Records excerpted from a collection
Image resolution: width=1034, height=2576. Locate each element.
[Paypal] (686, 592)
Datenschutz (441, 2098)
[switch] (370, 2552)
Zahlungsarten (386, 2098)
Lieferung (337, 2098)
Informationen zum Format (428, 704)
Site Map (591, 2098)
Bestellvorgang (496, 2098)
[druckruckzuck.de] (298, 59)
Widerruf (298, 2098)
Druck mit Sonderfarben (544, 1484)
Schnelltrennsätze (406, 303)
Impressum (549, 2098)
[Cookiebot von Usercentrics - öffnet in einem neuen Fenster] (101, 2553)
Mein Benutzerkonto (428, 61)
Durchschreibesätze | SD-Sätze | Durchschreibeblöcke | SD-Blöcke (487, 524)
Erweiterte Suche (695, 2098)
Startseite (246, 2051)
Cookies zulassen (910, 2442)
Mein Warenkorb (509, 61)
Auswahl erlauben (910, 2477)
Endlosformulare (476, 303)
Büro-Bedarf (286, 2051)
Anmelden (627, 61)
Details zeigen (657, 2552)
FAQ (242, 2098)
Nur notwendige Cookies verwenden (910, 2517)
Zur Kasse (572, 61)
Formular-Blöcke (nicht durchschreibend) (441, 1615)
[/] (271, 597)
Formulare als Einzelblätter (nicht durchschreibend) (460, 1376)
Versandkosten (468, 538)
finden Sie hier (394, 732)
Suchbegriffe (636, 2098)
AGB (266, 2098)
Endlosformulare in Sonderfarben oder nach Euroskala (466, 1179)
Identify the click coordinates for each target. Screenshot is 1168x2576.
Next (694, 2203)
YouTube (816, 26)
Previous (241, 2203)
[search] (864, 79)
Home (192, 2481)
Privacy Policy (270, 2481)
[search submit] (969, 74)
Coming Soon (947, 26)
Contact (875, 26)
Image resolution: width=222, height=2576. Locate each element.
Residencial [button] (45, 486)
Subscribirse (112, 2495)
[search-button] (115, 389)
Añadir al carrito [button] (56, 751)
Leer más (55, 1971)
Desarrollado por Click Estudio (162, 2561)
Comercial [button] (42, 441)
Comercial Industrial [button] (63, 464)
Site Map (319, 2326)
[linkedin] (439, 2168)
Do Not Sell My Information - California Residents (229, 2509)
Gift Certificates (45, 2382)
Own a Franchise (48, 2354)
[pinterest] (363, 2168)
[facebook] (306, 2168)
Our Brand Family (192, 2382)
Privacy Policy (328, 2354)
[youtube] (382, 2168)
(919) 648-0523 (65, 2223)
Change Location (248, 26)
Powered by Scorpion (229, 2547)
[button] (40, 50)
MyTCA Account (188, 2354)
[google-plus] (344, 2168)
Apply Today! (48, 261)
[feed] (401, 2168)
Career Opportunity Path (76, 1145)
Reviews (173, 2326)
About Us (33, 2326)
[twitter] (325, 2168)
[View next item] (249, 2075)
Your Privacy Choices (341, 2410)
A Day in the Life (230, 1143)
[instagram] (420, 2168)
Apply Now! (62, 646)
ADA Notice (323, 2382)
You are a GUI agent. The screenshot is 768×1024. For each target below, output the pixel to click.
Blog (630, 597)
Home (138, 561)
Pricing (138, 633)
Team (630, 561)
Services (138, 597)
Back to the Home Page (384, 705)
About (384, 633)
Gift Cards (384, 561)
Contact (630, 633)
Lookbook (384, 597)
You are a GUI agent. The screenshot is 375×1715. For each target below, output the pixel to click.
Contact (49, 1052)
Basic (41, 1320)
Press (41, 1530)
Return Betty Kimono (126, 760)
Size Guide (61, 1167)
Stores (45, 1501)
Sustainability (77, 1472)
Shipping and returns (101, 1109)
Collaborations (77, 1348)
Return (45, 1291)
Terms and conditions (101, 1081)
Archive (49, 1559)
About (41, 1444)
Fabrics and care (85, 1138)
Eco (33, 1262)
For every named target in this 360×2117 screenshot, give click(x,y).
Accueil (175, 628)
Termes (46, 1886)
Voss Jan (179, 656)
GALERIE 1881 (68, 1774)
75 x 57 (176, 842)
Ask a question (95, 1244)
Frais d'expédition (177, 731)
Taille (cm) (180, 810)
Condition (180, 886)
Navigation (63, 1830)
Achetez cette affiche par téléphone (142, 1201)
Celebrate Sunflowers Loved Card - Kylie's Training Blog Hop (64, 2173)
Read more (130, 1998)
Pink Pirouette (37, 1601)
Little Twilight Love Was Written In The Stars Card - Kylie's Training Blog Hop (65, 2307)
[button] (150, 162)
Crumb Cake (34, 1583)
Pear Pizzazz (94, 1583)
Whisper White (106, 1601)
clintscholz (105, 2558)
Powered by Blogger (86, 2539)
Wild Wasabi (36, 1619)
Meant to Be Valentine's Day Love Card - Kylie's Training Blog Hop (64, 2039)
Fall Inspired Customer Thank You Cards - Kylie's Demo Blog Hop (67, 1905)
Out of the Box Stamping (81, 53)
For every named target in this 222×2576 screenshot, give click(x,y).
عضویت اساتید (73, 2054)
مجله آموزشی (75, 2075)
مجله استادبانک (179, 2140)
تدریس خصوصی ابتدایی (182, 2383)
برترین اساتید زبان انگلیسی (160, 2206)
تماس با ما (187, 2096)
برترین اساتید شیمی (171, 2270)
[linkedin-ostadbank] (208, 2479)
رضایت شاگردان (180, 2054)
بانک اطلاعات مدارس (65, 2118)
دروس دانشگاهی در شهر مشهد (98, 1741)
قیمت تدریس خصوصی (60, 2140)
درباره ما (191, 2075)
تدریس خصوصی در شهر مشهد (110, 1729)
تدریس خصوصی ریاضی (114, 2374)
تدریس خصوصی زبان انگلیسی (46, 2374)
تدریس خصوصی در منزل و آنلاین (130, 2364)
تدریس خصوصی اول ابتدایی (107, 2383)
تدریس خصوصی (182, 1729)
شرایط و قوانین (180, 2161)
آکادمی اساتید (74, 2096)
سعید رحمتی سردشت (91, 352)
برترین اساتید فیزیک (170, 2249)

# Work task
Repeat, word for word, all of the data shown above.

# Answer to the exercise
Image resolution: width=1034, height=2576. Locate each element.
[Paypal] (686, 592)
Datenschutz (441, 2098)
[switch] (370, 2552)
Zahlungsarten (386, 2098)
Lieferung (337, 2098)
Informationen zum Format (428, 704)
Site Map (591, 2098)
Bestellvorgang (496, 2098)
[druckruckzuck.de] (298, 59)
Widerruf (298, 2098)
Druck mit Sonderfarben (544, 1484)
Schnelltrennsätze (406, 303)
Impressum (549, 2098)
[Cookiebot von Usercentrics - öffnet in einem neuen Fenster] (101, 2553)
Mein Benutzerkonto (428, 61)
Durchschreibesätze | SD-Sätze | Durchschreibeblöcke | SD-Blöcke (487, 524)
Erweiterte Suche (695, 2098)
Startseite (246, 2051)
Cookies zulassen (910, 2442)
Mein Warenkorb (509, 61)
Auswahl erlauben (910, 2477)
Endlosformulare (476, 303)
Büro-Bedarf (286, 2051)
Anmelden (627, 61)
Details zeigen (657, 2552)
FAQ (242, 2098)
Nur notwendige Cookies verwenden (910, 2517)
Zur Kasse (572, 61)
Formular-Blöcke (nicht durchschreibend) (441, 1615)
[/] (271, 597)
Formulare als Einzelblätter (nicht durchschreibend) (460, 1376)
Versandkosten (468, 538)
finden Sie hier (394, 732)
Suchbegriffe (636, 2098)
AGB (266, 2098)
Endlosformulare in Sonderfarben oder nach Euroskala (466, 1179)
Identify the click coordinates for each target. Screenshot is 1168x2576.
Next (694, 2203)
YouTube (816, 26)
Previous (241, 2203)
[search] (864, 79)
Home (192, 2481)
Privacy Policy (270, 2481)
[search submit] (969, 74)
Coming Soon (947, 26)
Contact (875, 26)
Image resolution: width=222, height=2576. Locate each element.
Residencial [button] (45, 486)
Subscribirse (112, 2495)
[search-button] (115, 389)
Añadir al carrito [button] (56, 751)
Leer más (55, 1971)
Desarrollado por Click Estudio (162, 2561)
Comercial [button] (42, 441)
Comercial Industrial [button] (63, 464)
Site Map (319, 2326)
[linkedin] (439, 2168)
Do Not Sell My Information - California Residents (229, 2509)
Gift Certificates (45, 2382)
Own a Franchise (48, 2354)
[pinterest] (363, 2168)
[facebook] (306, 2168)
Our Brand Family (192, 2382)
Privacy Policy (328, 2354)
[youtube] (382, 2168)
(919) 648-0523 (65, 2223)
Change Location (248, 26)
Powered by Scorpion (229, 2547)
[button] (40, 50)
MyTCA Account (188, 2354)
[google-plus] (344, 2168)
Apply Today! (48, 261)
[feed] (401, 2168)
Career Opportunity Path (76, 1145)
Reviews (173, 2326)
About Us (33, 2326)
[twitter] (325, 2168)
[View next item] (249, 2075)
Your Privacy Choices (341, 2410)
A Day in the Life (230, 1143)
[instagram] (420, 2168)
Apply Now! (62, 646)
ADA Notice (323, 2382)
You are a GUI agent. The screenshot is 768×1024. For each target below, output the pixel to click.
Blog (630, 597)
Home (138, 561)
Pricing (138, 633)
Team (630, 561)
Services (138, 597)
Back to the Home Page (384, 705)
About (384, 633)
Gift Cards (384, 561)
Contact (630, 633)
Lookbook (384, 597)
You are a GUI agent. The screenshot is 375×1715. For each target below, output the pixel to click.
Contact (49, 1052)
Basic (41, 1320)
Press (41, 1530)
Return Betty Kimono (126, 760)
Size Guide (61, 1167)
Stores (45, 1501)
Sustainability (77, 1472)
Shipping and returns (101, 1109)
Collaborations (77, 1348)
Return (45, 1291)
Terms and conditions (101, 1081)
Archive (49, 1559)
About (41, 1444)
Fabrics and care (85, 1138)
Eco (33, 1262)
For every named target in this 360×2117 screenshot, give click(x,y).
Accueil (175, 628)
Termes (46, 1886)
Voss Jan (179, 656)
GALERIE 1881 (68, 1774)
75 x 57 (176, 842)
Ask a question (95, 1244)
Frais d'expédition (177, 731)
Taille (cm) (180, 810)
Condition (180, 886)
Navigation (63, 1830)
Achetez cette affiche par téléphone (142, 1201)
Celebrate Sunflowers Loved Card - Kylie's Training Blog Hop (64, 2173)
Read more (130, 1998)
Pink Pirouette (37, 1601)
Little Twilight Love Was Written In The Stars Card - Kylie's Training Blog Hop (65, 2307)
[button] (150, 162)
Crumb Cake (34, 1583)
Pear Pizzazz (94, 1583)
Whisper White (106, 1601)
clintscholz (105, 2558)
Powered by Blogger (86, 2539)
Wild Wasabi (36, 1619)
Meant to Be Valentine's Day Love Card - Kylie's Training Blog Hop (64, 2039)
Fall Inspired Customer Thank You Cards - Kylie's Demo Blog Hop (67, 1905)
Out of the Box Stamping (81, 53)
For every named target in this 222×2576 screenshot, give click(x,y).
عضویت اساتید (73, 2054)
مجله آموزشی (75, 2075)
مجله استادبانک (179, 2140)
تدریس خصوصی ابتدایی (182, 2383)
برترین اساتید زبان انگلیسی (160, 2206)
تماس با ما (187, 2096)
برترین اساتید شیمی (171, 2270)
[linkedin-ostadbank] (208, 2479)
رضایت شاگردان (180, 2054)
بانک اطلاعات مدارس (65, 2118)
دروس دانشگاهی در شهر مشهد (98, 1741)
قیمت تدریس خصوصی (60, 2140)
درباره ما (191, 2075)
تدریس خصوصی در شهر مشهد (110, 1729)
تدریس خصوصی ریاضی (114, 2374)
تدریس خصوصی زبان انگلیسی (46, 2374)
تدریس خصوصی در منزل و آنلاین (130, 2364)
تدریس خصوصی اول ابتدایی (107, 2383)
تدریس خصوصی (182, 1729)
شرایط و قوانین (180, 2161)
آکادمی اساتید (74, 2096)
سعید رحمتی سردشت (91, 352)
برترین اساتید فیزیک (170, 2249)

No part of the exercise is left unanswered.